Le président hongrois menacé de destitution : le parti au pouvoir en Hongrie modifie fondamentalement la constitution

Le président risque d’être destituéLe parti au pouvoir en Hongrie modifie fondamentalement la constitution

Le président hongrois Sulyok (à g.) félicite le Premier ministre hongrois pour sa victoire en mai. Politiquement, il soutient toutefois clairement l’ancien Premier ministre Orban. (Photo : Picture Alliance/Agence de presse Xinhua)

Après des décennies sous le régime d’Orban, le nouveau gouvernement souhaite faire beaucoup de choses différemment. Le parti du Premier ministre magyar introduit des limites d’âge pour les juges constitutionnels et limite la durée du mandat au Parlement. Quelque chose devrait également changer pour le président Sulyok : s’il ne coopère pas, il perdra son emploi.

Le parlement hongrois a adopté un amendement constitutionnel qui prévoit, entre autres, la destitution du président Tamas Sulyok. Le nouveau Premier ministre Peter Magyar a accusé Sulyok de soutenir la politique de l’ancien chef du gouvernement Viktor Orban, qui a été rejeté en avril. 139 parlementaires ont voté en faveur des changements, créant ainsi la majorité nécessaire des deux tiers. Six se sont abstenus. La faction du parti Fidesz d’Orban est restée à l’écart du vote en signe de protestation.

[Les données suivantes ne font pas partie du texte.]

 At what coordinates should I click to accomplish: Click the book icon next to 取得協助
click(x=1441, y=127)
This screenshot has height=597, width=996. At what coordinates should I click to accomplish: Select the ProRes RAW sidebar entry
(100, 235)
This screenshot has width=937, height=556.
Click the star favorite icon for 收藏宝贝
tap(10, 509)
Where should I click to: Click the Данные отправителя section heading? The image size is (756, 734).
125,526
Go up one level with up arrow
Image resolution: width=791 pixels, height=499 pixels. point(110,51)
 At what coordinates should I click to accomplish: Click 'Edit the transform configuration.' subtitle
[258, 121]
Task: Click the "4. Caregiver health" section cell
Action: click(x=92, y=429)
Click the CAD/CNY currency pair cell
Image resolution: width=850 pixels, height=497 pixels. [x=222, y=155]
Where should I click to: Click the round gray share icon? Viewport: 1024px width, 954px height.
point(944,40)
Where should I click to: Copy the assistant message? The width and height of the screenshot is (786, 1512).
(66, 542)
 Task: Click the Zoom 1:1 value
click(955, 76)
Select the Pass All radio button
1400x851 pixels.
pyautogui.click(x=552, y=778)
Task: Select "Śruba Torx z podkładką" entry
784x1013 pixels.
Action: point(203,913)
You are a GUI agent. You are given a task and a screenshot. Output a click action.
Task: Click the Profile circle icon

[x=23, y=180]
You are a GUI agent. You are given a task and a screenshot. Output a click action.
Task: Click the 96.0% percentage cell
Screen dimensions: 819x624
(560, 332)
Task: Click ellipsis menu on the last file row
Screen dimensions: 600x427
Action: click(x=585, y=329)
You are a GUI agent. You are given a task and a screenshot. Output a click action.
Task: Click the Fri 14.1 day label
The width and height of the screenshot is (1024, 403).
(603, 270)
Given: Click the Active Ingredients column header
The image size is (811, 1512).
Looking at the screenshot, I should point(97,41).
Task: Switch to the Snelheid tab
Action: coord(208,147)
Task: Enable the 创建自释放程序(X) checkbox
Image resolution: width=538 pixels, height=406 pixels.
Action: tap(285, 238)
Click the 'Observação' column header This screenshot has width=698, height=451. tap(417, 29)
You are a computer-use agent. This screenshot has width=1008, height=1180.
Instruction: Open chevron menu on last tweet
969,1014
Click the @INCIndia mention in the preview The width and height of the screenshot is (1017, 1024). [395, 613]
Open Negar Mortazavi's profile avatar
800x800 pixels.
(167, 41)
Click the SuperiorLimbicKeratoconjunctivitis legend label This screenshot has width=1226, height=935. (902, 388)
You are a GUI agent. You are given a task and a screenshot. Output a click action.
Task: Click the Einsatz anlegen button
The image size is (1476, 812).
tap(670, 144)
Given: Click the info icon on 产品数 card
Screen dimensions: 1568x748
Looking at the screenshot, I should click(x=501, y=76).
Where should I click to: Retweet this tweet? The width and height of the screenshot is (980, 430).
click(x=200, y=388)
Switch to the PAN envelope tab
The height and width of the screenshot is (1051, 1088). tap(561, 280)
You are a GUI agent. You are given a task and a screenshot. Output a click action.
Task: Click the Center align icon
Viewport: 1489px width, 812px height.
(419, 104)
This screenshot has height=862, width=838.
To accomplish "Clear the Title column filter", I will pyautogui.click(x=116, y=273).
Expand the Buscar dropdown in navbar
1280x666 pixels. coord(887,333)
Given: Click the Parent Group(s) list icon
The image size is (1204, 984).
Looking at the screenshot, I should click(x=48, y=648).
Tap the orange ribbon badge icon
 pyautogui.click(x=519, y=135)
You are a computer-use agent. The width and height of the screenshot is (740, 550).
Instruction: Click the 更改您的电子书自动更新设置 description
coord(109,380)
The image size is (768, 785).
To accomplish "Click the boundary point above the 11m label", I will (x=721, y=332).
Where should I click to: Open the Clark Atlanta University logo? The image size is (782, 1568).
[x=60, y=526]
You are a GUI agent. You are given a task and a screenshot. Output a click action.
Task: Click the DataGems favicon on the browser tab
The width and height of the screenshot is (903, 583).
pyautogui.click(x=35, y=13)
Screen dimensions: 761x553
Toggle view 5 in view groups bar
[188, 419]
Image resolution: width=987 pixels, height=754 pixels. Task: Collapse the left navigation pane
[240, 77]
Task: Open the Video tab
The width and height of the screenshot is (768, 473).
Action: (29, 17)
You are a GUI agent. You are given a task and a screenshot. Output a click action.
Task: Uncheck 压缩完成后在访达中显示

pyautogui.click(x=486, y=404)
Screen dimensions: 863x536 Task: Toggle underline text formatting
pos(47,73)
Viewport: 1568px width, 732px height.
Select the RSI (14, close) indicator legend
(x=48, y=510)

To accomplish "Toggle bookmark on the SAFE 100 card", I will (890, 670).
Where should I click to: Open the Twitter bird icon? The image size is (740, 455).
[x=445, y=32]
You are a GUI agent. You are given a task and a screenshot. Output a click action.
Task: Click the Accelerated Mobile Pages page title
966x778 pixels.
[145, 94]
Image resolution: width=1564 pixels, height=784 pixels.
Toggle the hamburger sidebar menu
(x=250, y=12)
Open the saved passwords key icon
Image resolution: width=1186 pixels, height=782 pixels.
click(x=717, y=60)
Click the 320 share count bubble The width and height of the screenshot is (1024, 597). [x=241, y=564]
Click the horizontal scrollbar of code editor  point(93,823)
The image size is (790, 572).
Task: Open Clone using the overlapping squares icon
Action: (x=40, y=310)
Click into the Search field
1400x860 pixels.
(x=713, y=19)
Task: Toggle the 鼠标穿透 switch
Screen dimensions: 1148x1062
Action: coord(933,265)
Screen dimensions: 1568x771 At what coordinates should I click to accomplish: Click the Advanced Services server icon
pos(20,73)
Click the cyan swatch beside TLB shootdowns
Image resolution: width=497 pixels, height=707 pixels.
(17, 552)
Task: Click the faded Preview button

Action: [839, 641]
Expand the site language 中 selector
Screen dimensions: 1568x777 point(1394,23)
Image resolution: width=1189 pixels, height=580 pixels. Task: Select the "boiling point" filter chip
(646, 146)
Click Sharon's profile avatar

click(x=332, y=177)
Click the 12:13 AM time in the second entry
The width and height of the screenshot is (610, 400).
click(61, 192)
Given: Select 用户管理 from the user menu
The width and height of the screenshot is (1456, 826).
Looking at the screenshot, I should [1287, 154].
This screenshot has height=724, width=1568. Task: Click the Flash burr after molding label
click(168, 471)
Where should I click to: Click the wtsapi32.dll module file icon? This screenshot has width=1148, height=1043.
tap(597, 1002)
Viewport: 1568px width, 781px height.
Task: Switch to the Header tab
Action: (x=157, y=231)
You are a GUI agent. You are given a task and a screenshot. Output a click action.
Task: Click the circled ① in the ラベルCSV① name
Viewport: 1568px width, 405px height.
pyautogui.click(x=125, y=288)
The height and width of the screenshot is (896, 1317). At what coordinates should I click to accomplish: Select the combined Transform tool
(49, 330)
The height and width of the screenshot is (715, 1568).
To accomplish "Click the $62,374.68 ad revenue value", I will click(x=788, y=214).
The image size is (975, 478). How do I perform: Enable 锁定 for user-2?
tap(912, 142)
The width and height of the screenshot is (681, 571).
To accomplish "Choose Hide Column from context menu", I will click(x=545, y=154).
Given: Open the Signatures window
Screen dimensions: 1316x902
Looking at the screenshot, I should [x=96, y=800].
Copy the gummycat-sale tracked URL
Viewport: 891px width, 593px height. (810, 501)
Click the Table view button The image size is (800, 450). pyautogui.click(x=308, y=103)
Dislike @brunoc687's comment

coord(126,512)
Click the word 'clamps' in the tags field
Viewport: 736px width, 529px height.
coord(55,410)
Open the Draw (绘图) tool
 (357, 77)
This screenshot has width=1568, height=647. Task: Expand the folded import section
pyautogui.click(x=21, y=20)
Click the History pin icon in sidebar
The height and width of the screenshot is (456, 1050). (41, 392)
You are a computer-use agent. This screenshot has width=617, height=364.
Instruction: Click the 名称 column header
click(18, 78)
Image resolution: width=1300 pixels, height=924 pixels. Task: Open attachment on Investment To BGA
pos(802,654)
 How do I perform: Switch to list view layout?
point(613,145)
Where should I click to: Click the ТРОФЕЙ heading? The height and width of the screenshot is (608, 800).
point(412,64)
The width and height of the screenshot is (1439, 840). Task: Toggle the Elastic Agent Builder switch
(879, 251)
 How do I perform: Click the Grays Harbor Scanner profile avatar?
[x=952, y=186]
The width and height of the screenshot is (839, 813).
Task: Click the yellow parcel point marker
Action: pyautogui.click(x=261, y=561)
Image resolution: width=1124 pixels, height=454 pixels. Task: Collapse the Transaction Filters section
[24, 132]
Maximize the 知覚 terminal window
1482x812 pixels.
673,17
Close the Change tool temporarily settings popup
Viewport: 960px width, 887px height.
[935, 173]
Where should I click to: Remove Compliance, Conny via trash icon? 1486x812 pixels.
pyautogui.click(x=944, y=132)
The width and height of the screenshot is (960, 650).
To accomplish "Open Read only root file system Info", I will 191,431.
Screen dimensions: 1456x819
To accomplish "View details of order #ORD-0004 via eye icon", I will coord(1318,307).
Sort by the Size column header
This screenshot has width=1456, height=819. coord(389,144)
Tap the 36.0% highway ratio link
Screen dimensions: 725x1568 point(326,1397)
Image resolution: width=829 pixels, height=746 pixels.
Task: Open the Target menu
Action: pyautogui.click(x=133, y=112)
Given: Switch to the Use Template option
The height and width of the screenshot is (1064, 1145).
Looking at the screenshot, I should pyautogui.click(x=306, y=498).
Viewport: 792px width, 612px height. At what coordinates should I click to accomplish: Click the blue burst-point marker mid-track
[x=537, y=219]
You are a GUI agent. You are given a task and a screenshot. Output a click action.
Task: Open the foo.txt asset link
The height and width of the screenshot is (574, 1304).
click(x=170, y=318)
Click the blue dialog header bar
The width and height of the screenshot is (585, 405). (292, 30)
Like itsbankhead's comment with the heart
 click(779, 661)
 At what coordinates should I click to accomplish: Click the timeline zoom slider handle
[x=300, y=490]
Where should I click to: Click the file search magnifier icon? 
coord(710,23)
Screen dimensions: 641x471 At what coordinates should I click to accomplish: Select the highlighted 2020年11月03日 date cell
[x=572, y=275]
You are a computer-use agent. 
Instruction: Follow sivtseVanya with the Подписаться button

Pour que le nouveau règlement entre en vigueur, Sulyok doit le contresigner. S’il refusait, Magyar le menaçait d’une procédure de destitution. Cela devrait être demandé par le Parlement à la majorité des deux tiers et approuvé par la Cour constitutionnelle.

Magyar a décrit Sulyok comme la « marionnette » d’Orban et a déclaré que son parti de centre-droit, Tisza, avait reçu un mandat clair pour restructurer l’État lorsqu’il avait remporté les élections en avril. « Ce serait une trahison de la nation hongroise si nous ne modifiions pas cette constitution. » Si Sulyok ne signe pas la loi dans les cinq jours, le Parlement entamera une procédure de destitution.

Amnesty met en garde contre un dangereux précédent

Récemment, cependant, les critiques se sont multipliées selon lesquelles la suppression de Sulyok pourrait créer un dangereux précédent. L’organisation de défense des droits humains Amnesty International a également déclaré que Sulyok avait droit à une procédure régulière. Le parti Fidesz a qualifié les actions de Magyar d’« autocratiques » – une accusation qui a souvent été formulée contre Orban pendant son mandat.

En réponse aux inquiétudes, Magyar a déclaré fin juin qu’il n’était « pas approprié d’ignorer la volonté démocratique du peuple et le mandat ». Le gouvernement a déclaré que Sulyok avait subi une « grave perte de confiance ». Selon une enquête réalisée en mai par l’institut de recherche 21 Research Center, 67 pour cent des électeurs hongrois souhaitent la démission de Sulyok.

En cas de vacance du poste de président, la présidente du Parlement, Agnès Forsthoffer, reprendrait temporairement ses fonctions jusqu’à ce qu’un successeur soit trouvé. En Hongrie, le chef de l’Etat est élu par le Parlement pour cinq ans.

L’amendement constitutionnel prévoit également que les fonctions des juges constitutionnels prennent fin automatiquement lorsqu’ils atteignent l’âge de 70 ans. Cela concerne actuellement 4 des 15 juges constitutionnels, dont le président Peter Polt, qui serait un loyaliste d’Orban.

Orban ne pouvait plus se présenter

Les changements constitutionnels prévoient également de limiter la durée du mandat des députés à douze ans. Le règlement entrera en vigueur à partir des prochaines élections législatives de 2030. Il interdirait par exemple à Orban de se présenter à nouveau aux élections parlementaires. Il a été député sans interruption depuis 1990 jusqu’à aujourd’hui. Cependant, il n’a pas repris le mandat qu’il avait remporté en tant que premier candidat de son parti Fidesz lors des élections d’avril de cette année.

À la mi-juin, le parti bourgeois magyar Tisza, avec sa majorité des deux tiers au Parlement, a adopté un amendement constitutionnel limitant le mandat du Premier ministre à huit ans. Cela empêche Orban de redevenir chef du gouvernement. Il a gouverné de 1998 à 2002 et de 2010 jusqu’à son élimination. Les Magyars ne peuvent donc être réélus qu’une seule fois au maximum.

Magyar et son parti Tisza envisagent également d’élaborer une toute nouvelle constitution qui remplacera la « Loi fondamentale » introduite par Orban. Il a accusé Orban d’avoir entièrement adapté ce projet de loi aux besoins de pouvoir de son parti.